Заспанный комендант принес ключ, и Карташихин вошел в комнату. Койка была брошена поперек двери, стол разбит, книги и посуда на полу, и везде газеты, газеты. В свете, падавшем из коридора, ходил, изогнувшись, Лукин. Голый, только в майке и валенках, он топтался по-медвежьи и однообразно пел. Прямые волосы свисали на лоб, огромные худые ключицы торчали. Он смотрел вниз, на пол, и даже глаз не поднял, когда распахнулась дверь. Он был страшен.

— Товарищи, пять минут, — сказал, обернувшись, Карташихин и захлопнул дверь.

Через пять минут он вышел из комнаты вместе с Лукиным. Ругательства стихли, когда они появились. Только Баулин подскочил было к ним и заговорил быстро, и Лукин, приостановившись, уже поднял на него тусклые, бешеные глаза… Но Баулина оттащили, оттерли.

Было холодно, ветер и мелкий снег, и Карташихин, когда они спустились на улицу, хотел застегнуть на Лукине полушубок.
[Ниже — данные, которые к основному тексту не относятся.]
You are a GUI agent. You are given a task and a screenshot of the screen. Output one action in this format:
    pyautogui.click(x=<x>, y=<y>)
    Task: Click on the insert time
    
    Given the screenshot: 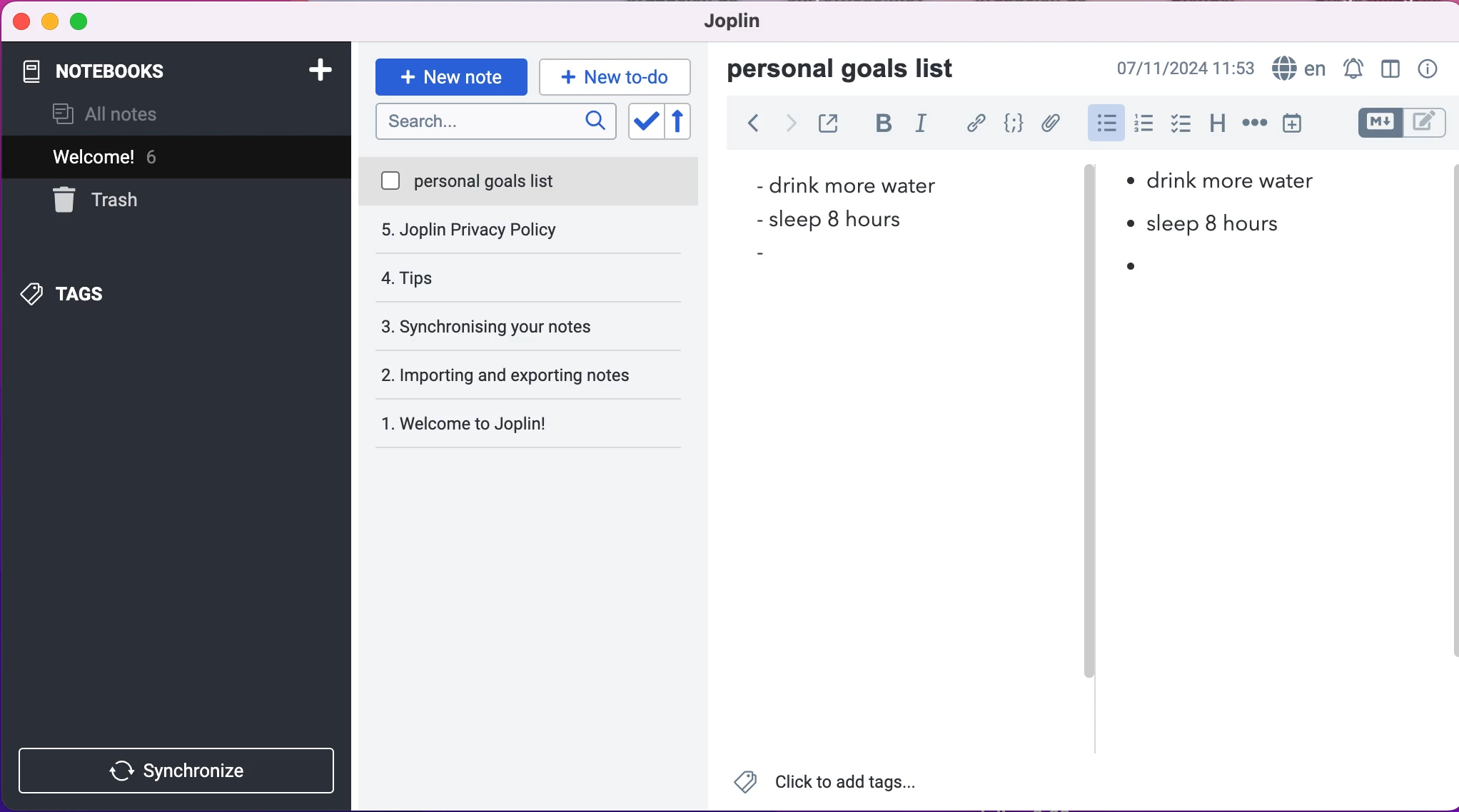 What is the action you would take?
    pyautogui.click(x=1298, y=126)
    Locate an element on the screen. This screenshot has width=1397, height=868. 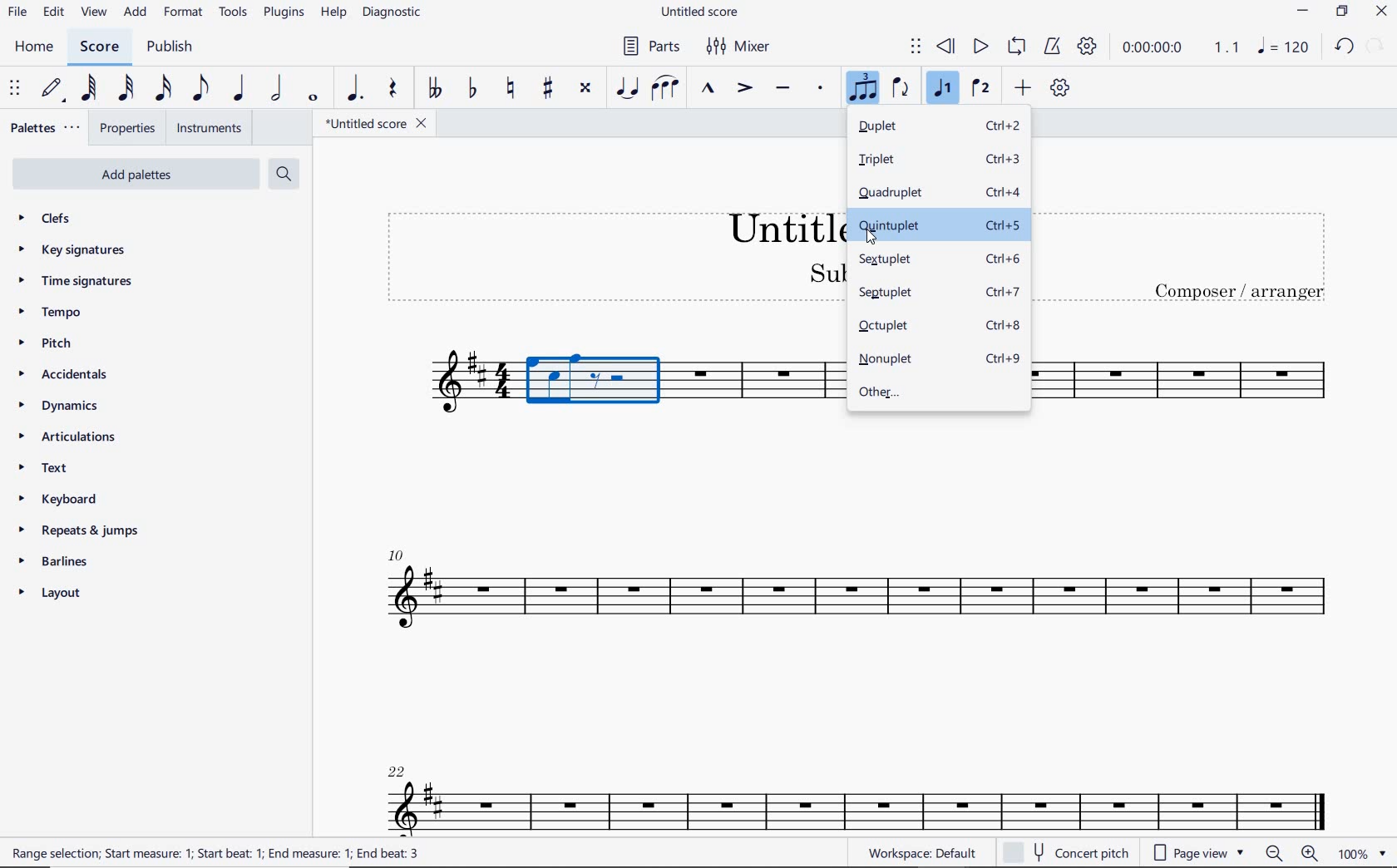
PARTS is located at coordinates (652, 46).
Он не дал.

— Я сам.

И он сам, десять раз попадая мимо петли, застегнул полушубок.

Они уже подходили к дому, когда он заговорил, сперва слабо и хрипло, сорванным голосом, потом немного тверже.

— Ты мне объясни одну вещь, — сказал он. — Вот мы учимся в высшем учебном заведении, в Медицинском институте, и будем врачами. Верно?

— Верно.

— А крестьянство?

— Что крестьянство? — нащупывая в кармане французский ключ, спросил Карташихин; они поднимались по лестнице.

— Одни — врачами, а другие — рвачами, — громко сказал Лукин. — И за что пропадать — неизвестно.

— Ш-ш, спят!

Они вошли в прихожую, и Лукин послушно замолчал.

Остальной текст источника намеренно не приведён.